Corría palpando debajo de su caro cinturón de piel marrón.
Lo que llevaba ahí lo había conseguido por la mañana, en un barrio del que no recordaba el nombre pero sí sus gentes, un barrio que en circunstancias normales no pisaría.
Tan solo la llevaba por si acaso...

 

 

 

Ros dio con El Mellao sin mucho esfuerzo.

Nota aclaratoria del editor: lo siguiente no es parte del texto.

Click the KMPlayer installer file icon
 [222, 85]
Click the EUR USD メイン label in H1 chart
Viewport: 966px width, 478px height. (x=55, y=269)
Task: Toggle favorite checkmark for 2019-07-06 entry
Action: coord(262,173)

No andaba demasiado lejos de la comitiva que acompañaba a Franco y a su familia hasta su posición en la procesión. Como era habitual, iba vestido con ropa harapienta, al igual que sus hombres. Era la mejor forma de mezclarse entre la multitud y así asegurar la seguridad del salvador de la patria.
Ros se había preparado, y mucho, para saludar durante aquella jornada al Generalísimo, pero las circunstancias requerían que se dejara de tonterías y se dedicara a velar por su vida. Y por la patria, por supuesto.
—Mellao —dijo en voz baja llamando al hombre en cuestión.
Este no sabía de quién provenía la voz, pronto vio al secretario, que parecía algo nervioso.
—Dichosos los ojos, ¿cómo va todo?
—Mal, muy mal, pero puede ir peor. Necesito tu ayuda.
—Te escucho.
Ros relató todo lo que sabía al jefe de la guardia más letal de Franco, este no paraba de mostrar cara de sorpresa ante lo que le contaba el secretario, en varias ocasiones abrió la boca y demostró el porqué de su apodo.
—Ros, daremos con ellos y los aniquilaremos. De forma silenciosa, como siempre.
—Gracias, te debo un mundo.
—No me debes nada, lo hago por España.
—Y por el dinero que os da Franco...
El Mellao no respondió, tan solo sonrió.